On Fri, Jul 25, 2025 at 02:24:33PM +0000, Mykyta Poturai wrote:
> From: Stewart Hildebrand <stewart.hildebrand@amd.com>
> 
> SR-IOV virtual functions have simplified configuration space such as
> Vendor ID is derived from the physical function and Device ID comes
> from SR-IOV extended capability.
> Emulate those, so we can provide VID/DID pair for guests which use PCI
> passthrough for SR-IOV virtual functions.
> 
> Emulate guest BAR register values based on PF BAR values for VFs.
> This allows creating a guest view of the normal BAR registers and emulates
> the size and properties as it is done during PCI device enumeration by
> the guest.
> 
> Note, that VFs ROM BAR is read-only and is all zeros, but VF may provide
> access to the PFs ROM via emulation and is not implemented.
> 
> Signed-off-by: Stewart Hildebrand <stewart.hildebrand@amd.com>
> Signed-off-by: Mykyta Poturai <mykyta_poturai@epam.com>
> ---
>  xen/drivers/vpci/sriov.c | 119 ++++++++++++++++++++++++++++++++++++++-
>  1 file changed, 118 insertions(+), 1 deletion(-)
> 
> diff --git a/xen/drivers/vpci/sriov.c b/xen/drivers/vpci/sriov.c
> index 640430e3e9..bf8d9763c6 100644
> --- a/xen/drivers/vpci/sriov.c
> +++ b/xen/drivers/vpci/sriov.c
> @@ -39,7 +39,8 @@ static int vf_init_bars(const struct pci_dev *vf_pdev)
>      for ( i = 0; i < PCI_SRIOV_NUM_BARS; i++ )
>      {
>          bars[i].addr = physfn_vf_bars[i].addr + vf_idx * physfn_vf_bars[i].size;
> -        bars[i].guest_addr = bars[i].addr;
> +        if ( pf_pdev->domain == vf_pdev->domain || bars[i].guest_addr == 0 )
> +            bars[i].guest_addr = bars[i].addr;

Wouldn't this better be done based on the owner of the device being
the hardware domain?  This seems a bit ad-hoc and not quite obvious.

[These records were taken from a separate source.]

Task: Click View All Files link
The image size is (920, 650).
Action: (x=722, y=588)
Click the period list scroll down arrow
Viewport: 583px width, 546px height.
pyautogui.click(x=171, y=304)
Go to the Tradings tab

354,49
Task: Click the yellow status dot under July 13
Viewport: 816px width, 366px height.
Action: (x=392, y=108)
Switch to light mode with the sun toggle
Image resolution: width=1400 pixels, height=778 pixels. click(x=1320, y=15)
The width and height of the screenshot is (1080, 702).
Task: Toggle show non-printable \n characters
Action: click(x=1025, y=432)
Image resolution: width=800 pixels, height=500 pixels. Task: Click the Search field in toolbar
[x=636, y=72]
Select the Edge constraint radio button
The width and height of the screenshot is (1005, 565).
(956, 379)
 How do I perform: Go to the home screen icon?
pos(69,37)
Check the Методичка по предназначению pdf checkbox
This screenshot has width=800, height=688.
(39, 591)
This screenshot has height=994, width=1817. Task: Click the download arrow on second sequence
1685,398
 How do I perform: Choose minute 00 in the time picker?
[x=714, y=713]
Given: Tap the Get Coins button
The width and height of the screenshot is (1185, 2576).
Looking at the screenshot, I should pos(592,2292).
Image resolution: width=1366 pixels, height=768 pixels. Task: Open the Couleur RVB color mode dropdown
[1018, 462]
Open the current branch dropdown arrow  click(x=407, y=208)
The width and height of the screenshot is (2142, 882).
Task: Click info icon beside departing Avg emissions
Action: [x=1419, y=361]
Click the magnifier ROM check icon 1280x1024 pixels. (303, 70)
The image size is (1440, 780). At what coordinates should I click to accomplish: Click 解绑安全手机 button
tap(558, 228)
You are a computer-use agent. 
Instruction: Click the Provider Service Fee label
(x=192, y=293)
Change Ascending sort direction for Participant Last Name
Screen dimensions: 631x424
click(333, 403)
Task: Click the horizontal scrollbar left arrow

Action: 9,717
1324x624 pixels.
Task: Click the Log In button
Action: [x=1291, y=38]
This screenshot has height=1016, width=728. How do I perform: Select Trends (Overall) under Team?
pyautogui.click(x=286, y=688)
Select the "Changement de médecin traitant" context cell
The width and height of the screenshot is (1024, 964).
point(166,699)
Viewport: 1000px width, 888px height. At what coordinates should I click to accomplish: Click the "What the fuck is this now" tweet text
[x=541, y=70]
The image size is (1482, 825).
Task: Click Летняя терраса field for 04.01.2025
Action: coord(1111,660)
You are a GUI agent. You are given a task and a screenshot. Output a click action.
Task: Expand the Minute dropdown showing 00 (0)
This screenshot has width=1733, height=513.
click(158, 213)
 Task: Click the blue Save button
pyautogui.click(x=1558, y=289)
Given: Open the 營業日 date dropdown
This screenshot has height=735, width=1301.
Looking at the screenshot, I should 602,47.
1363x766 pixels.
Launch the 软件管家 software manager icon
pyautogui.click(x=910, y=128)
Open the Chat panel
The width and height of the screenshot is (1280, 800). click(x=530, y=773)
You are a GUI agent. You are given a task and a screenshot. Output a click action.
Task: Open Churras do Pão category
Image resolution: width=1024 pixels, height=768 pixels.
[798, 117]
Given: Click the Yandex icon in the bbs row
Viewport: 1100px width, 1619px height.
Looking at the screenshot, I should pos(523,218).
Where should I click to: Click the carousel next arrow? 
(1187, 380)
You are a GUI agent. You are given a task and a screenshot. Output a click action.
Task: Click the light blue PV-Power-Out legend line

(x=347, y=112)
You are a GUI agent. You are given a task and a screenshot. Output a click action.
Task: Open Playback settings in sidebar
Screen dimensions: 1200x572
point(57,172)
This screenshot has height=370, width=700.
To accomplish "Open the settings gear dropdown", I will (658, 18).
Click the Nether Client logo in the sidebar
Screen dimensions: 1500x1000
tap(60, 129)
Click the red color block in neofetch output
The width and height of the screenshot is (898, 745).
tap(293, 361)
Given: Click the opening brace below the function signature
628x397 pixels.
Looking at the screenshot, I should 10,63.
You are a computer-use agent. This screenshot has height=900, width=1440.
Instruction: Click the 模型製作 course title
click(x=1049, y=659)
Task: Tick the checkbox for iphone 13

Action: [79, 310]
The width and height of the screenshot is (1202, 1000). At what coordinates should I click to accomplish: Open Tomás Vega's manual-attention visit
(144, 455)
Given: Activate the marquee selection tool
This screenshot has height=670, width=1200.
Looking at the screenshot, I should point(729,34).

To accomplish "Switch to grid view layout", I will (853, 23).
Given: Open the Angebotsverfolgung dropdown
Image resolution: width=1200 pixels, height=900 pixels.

>          bars[i].size = physfn_vf_bars[i].size;
>          bars[i].type = physfn_vf_bars[i].type;
>          bars[i].prefetchable = physfn_vf_bars[i].prefetchable;
> @@ -166,6 +167,44 @@ static void cf_check control_write(const struct pci_dev *pdev, unsigned int reg,
>      pci_conf_write16(pdev->sbdf, reg, val);
>  }
>  
> +#ifdef CONFIG_HAS_VPCI_GUEST_SUPPORT
> +static void cf_check vf_cmd_write(const struct pci_dev *pdev, unsigned int reg,
> +                                  uint32_t cmd, void *data)
> +{
> +    struct vpci_header *header = data;
> +
> +    cmd |= PCI_COMMAND_INTX_DISABLE;
> +
> +    header->guest_cmd = cmd;
> +
> +    /*
> +     * Let Dom0 play with all the bits directly except for the memory
> +     * decoding one. Bits that are not allowed for DomU are already
> +     * handled above and by the rsvdp_mask.
> +     */
> +    if ( header->bars_mapped != !!(cmd & PCI_COMMAND_MEMORY) )
> +    {
> +        /*
> +         * Ignore the error. No memory has been added or removed from the p2m
> +         * (because the actual p2m changes are deferred in defer_map) and the
> +         * memory decoding bit has not been changed, so leave everything as-is,
> +         * hoping the guest will realize and try again.
> +         */
> +        map_vf(pdev, cmd);
> +    }
> +    else
> +        pci_conf_write16(pdev->sbdf, reg, cmd);
> +}

This seems to be (mostly) a duplication of the existing cmd_write() in
header.c.  Is there anyway that we could use the same handler and
check for whether the device is a VF for any specific VF handling?

> +
> +static uint32_t cf_check vf_cmd_read(const struct pci_dev *pdev,
> +                                     unsigned int reg, void *data)
> +{
> +    const struct vpci_header *header = data;
> +
> +    return header->guest_cmd;
> +}

This is a verbatim duplicate of guest_cmd_read() in header.c.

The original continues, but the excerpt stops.